I forgot to clarify that "tested" was only to help users who wanted
reminder; if the user is confident with the usual "yes/no", the
interactivity is not required.

> However, --used-to feels a bit backwards to me. I think of it as
> "--has-property" or something similar.

I do not think --used-to='frotz says xyzzy' is a good phrasing at all; it
is grammatically incorrect. But --has-property has one large downside.  At
least --used-to makes it clear that the user is supposed to decribe the
property of the tree in the past.

Let's step back a bit to understand why I think this is not optimal.

The low-level "bisect" machinery is about bisecting a history whose
ancient commits have a property (e.g. "used to work" or "used to be
broken") and more recent ones does not have the property to find one
commit where the property is lost. Conceptually, this "property" does not
have any value judgement associated with it, but historically, we called
that property "good" (and lack of it "bad"), which caused confusion at the
surface level when looking for a recent fix. The user has to say "ah, this
is still broken and does not contain the fix---good" with a twisted mind.

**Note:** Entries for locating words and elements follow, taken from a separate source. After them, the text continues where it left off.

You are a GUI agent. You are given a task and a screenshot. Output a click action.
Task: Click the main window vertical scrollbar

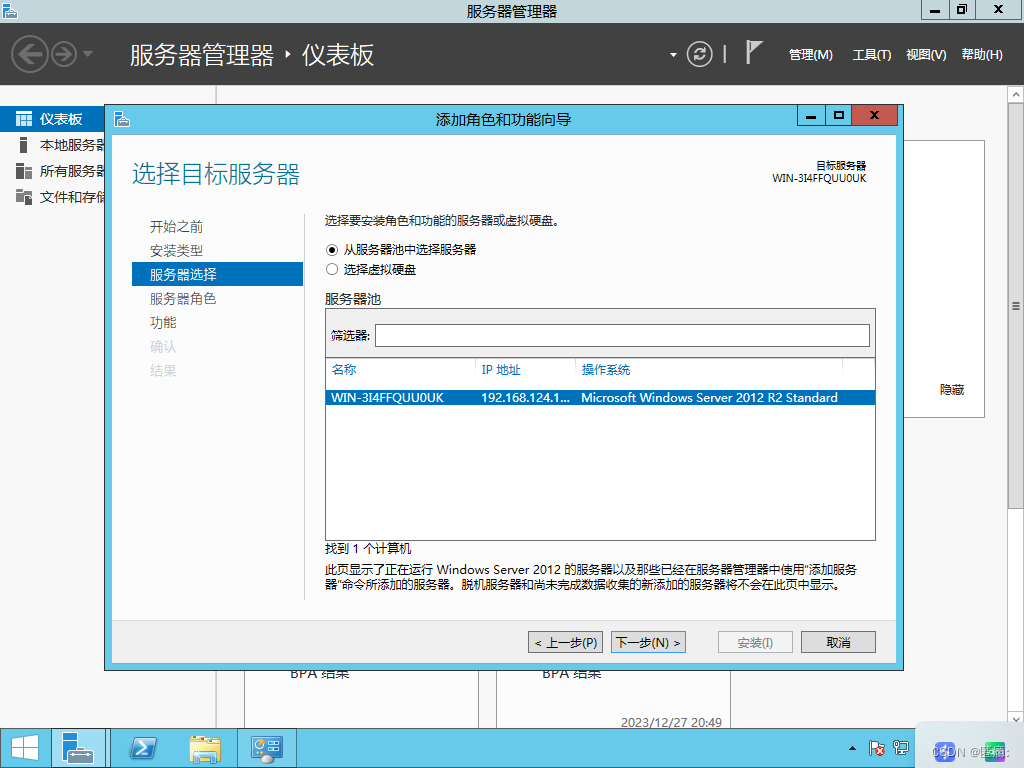coord(1016,306)
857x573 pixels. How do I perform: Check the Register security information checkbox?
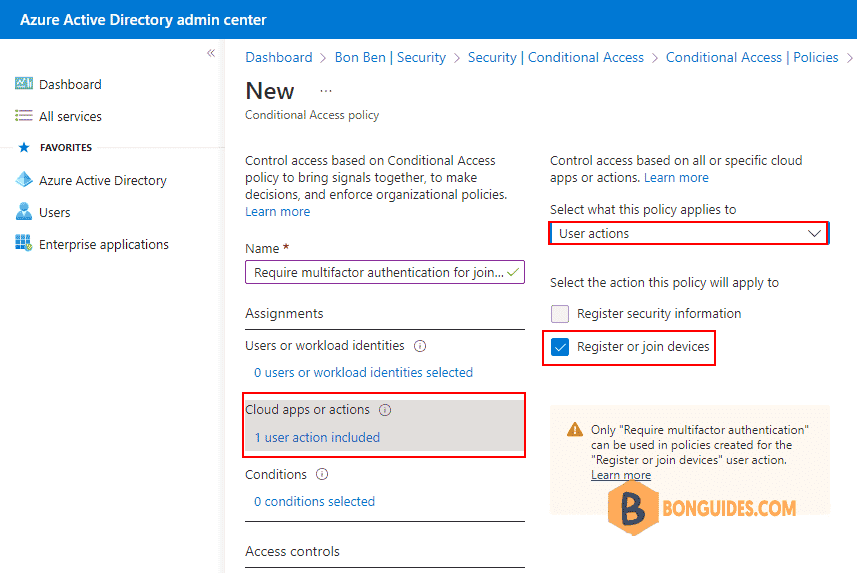click(560, 314)
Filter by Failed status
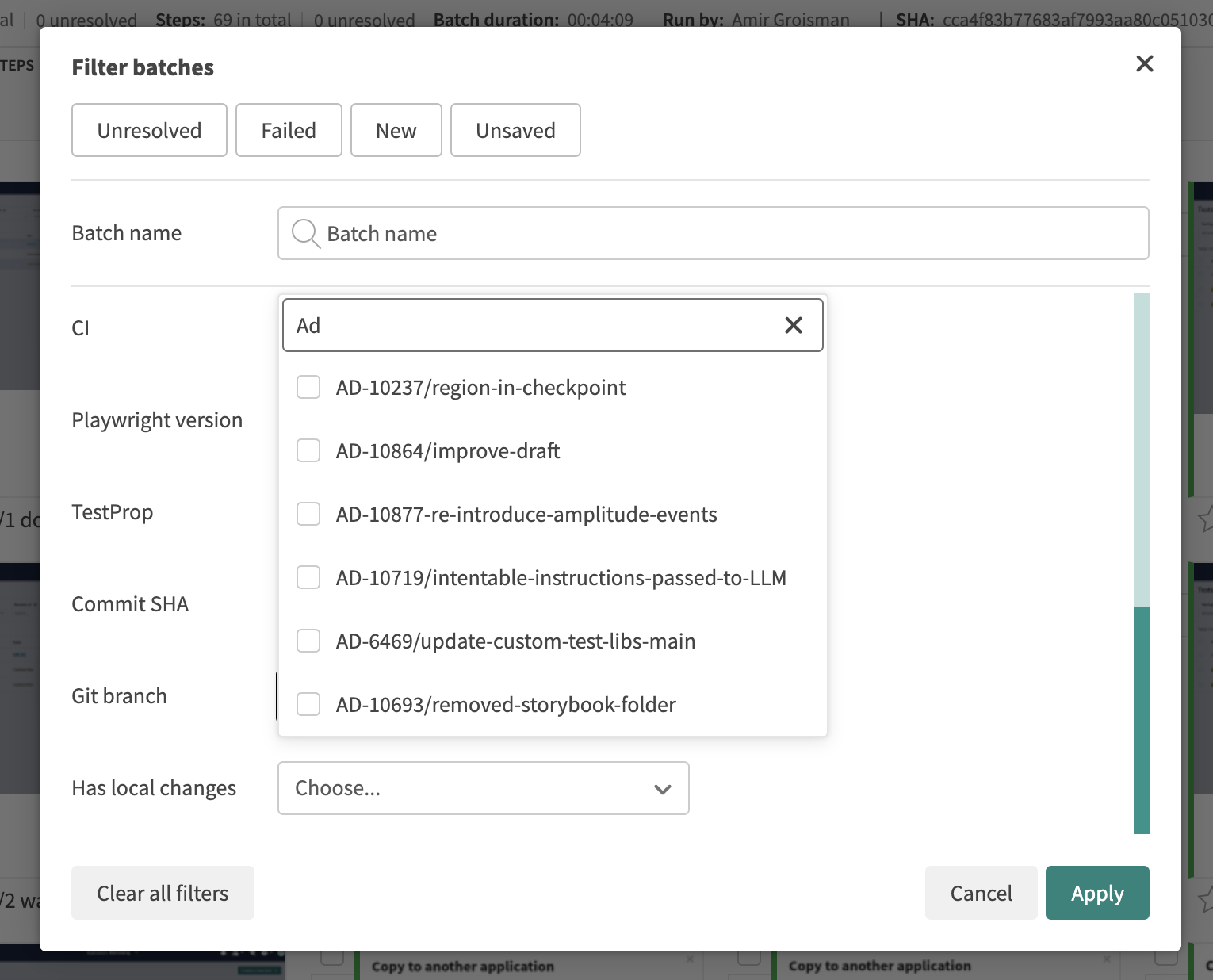This screenshot has width=1213, height=980. point(289,130)
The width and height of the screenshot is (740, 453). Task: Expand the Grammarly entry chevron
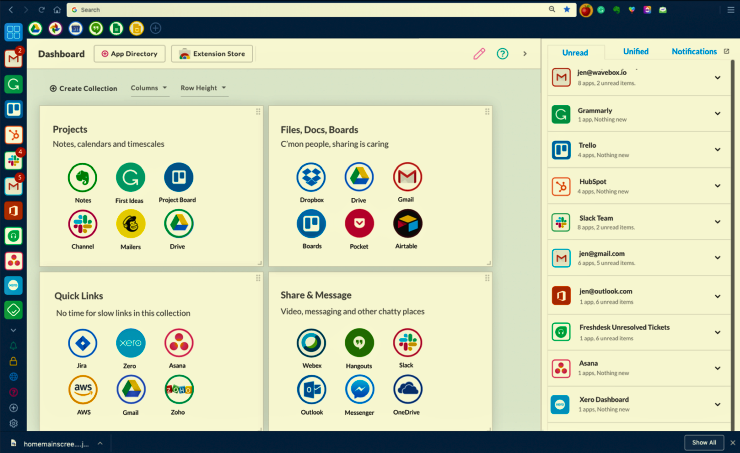[x=717, y=115]
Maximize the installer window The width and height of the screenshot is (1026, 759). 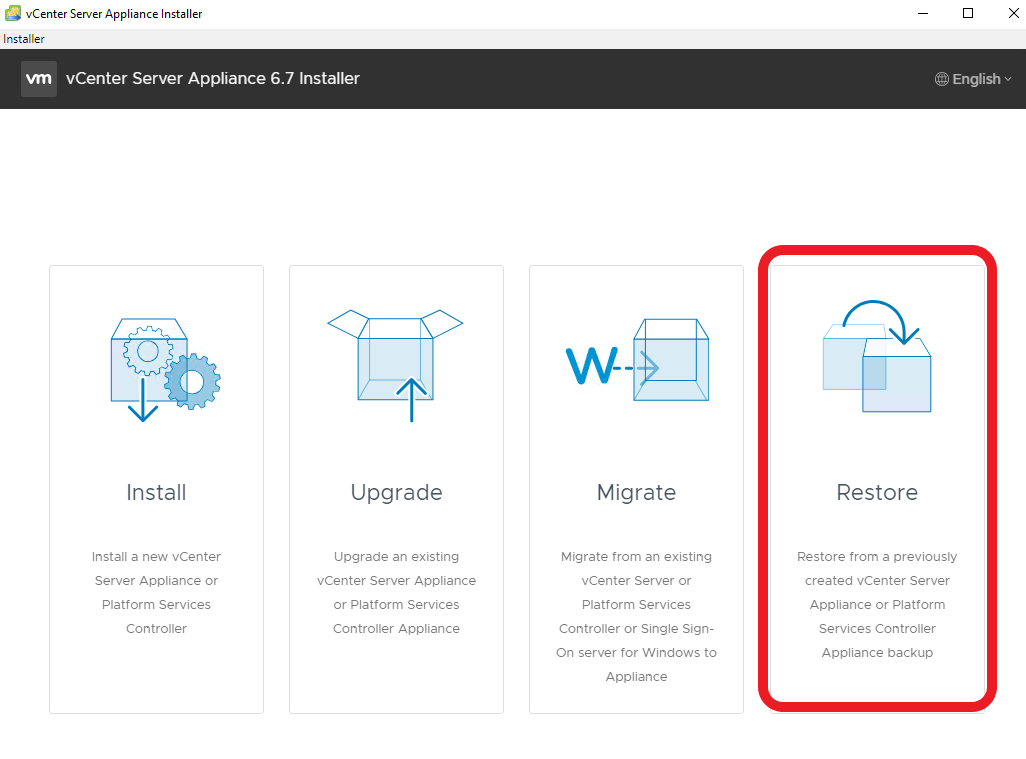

To dissociate the value judgement from the "property", it is a good idea
to allow users to operate the bisect machinery without using "good/bad",
and "yes/no" is a good pair of words to use. However, the user still needs
to be aware of the fact that the "property" must exist in older history
and must be lacking in newer history.

"--has-property" strips the value judgement but does not surface this
crucial point to the UI. When the user wants to find a recent fix, the
property can be spelled in various ways: "it is broken", "it no longer is
broken", "it is fixed", "it works", etc.. We need to map the 'yes' answer
to 'bad' if --has-property=works is given and the user is looking for a
fix, not a regression. But --has-property does not explicitly tell the
user that the property must exist in the past and absent in the present.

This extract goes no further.